Journal article: Numerical Modelling of Convection-Driven Cooling, Deformation and Fracturing of Thermo-Poroelastic Media

The paper presents the combination of a mixed-dimensional thermo-poromechanical model and fracture propagation. We investigate the interaction between fluid flow, heat transport and rock deformation and the complex interplay between these processes and fracture deformation and propagation. Simulations of subsurface applications demonstrate how both forced and natural convection may result in thermal stresses which in turn cause fracture propagation.

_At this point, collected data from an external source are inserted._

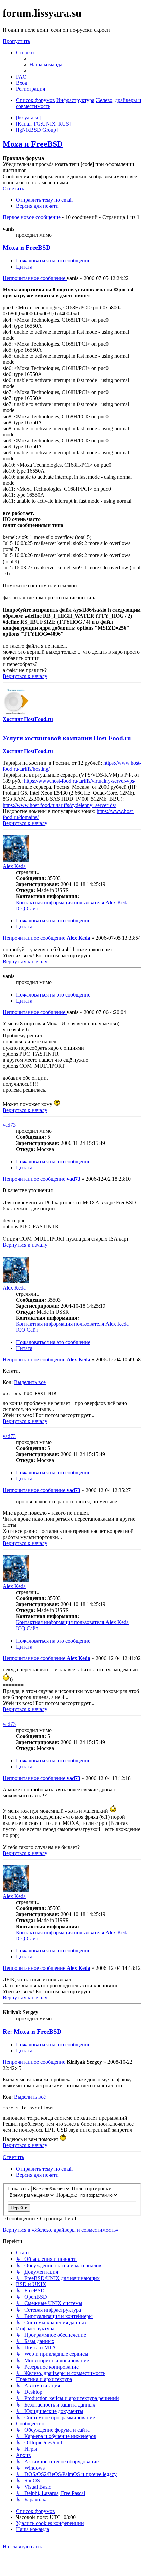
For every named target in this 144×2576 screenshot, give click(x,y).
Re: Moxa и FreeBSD (32, 2031)
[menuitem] (45, 64)
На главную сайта (23, 2546)
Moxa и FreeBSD (33, 144)
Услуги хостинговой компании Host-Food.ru (67, 738)
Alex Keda (14, 866)
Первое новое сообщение (32, 217)
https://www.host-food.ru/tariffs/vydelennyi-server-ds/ (59, 805)
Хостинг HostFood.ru (28, 719)
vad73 (9, 1125)
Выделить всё (30, 1382)
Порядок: (67, 2195)
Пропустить (16, 41)
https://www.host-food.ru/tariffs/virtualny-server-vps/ (79, 781)
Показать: (19, 2188)
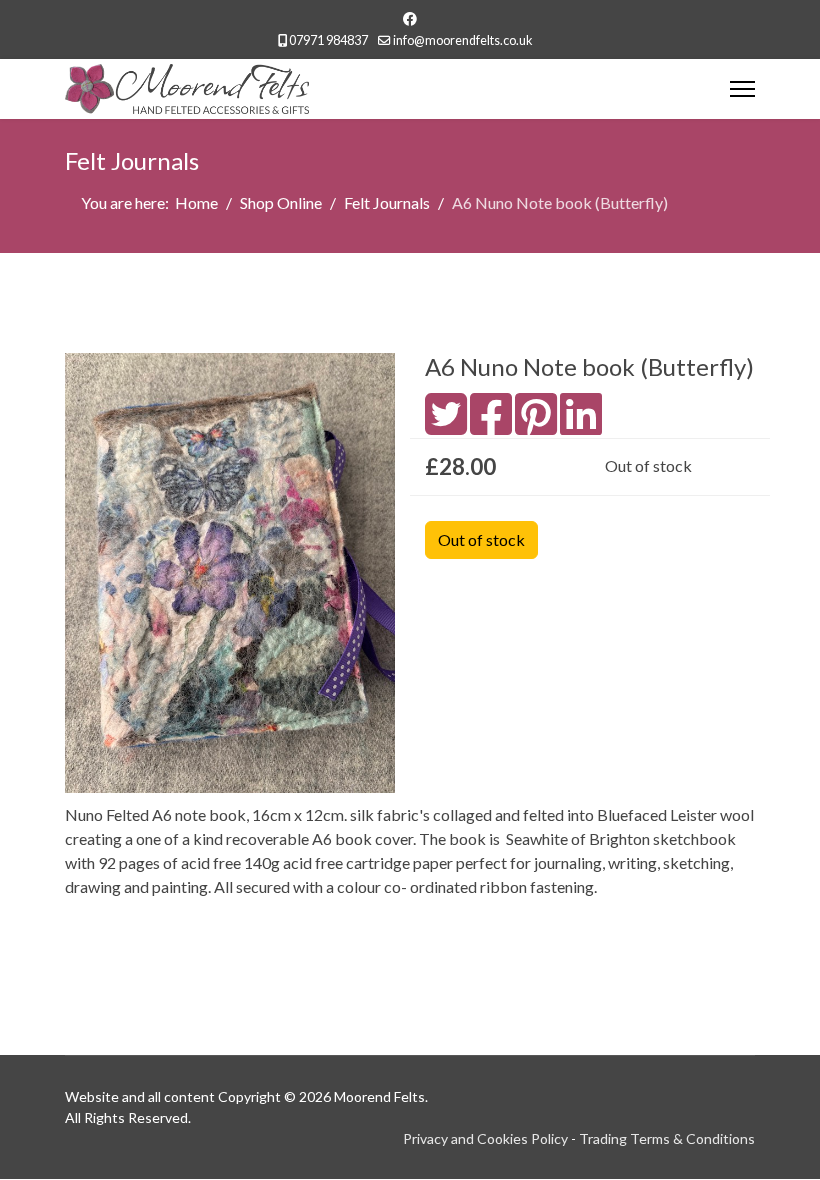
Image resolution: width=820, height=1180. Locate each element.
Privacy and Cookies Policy (485, 1138)
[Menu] (742, 89)
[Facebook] (410, 18)
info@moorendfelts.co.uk (463, 40)
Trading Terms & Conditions (667, 1138)
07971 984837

Journal article: A fully coupled numerical model of thermo-hydro-mechanical processes and fracture contact mechanics in porous media

We present a model for thermo-hydromechanical processes in fractured porous media with explicit representation of both porous medium and fractures. We supplement balance equations for mass, energy, momentum and tractions by fracture contact mechanics relations and constitutive laws to yield a fully coupled mixed-dimensional model. Simulations include stimulation and long-term cooling of a geothermal reservoir, exploring the complex interaction between the thermo-hydromechanical processes and fracture deformation.

Journal article: Hydro-mechanical simulation and analysis of induced seismicity for a hydraulic stimulation test at the Reykjanes geothermal field, Iceland

The combination of seismic analysis with advanced physics-based simulation provides an opportunity to further understand injection-induced fault reactivation, including the hydro-mechanical interplay between different faults and the rock where they reside. Here, this is investigated based on data from hydraulic stimulation of a well at the Reykjanes geothermal field. Central is the development of an interdisciplinary framework for integration of different data types towards a 3D, hydro-mechanical and faulted geothermal reservoir simulation model. This work shows how seismic interpretations can improve simulation models and, reciprocally, how fully coupled physics-based modeling can add to seismic interpretations in analysis of fault reactivation.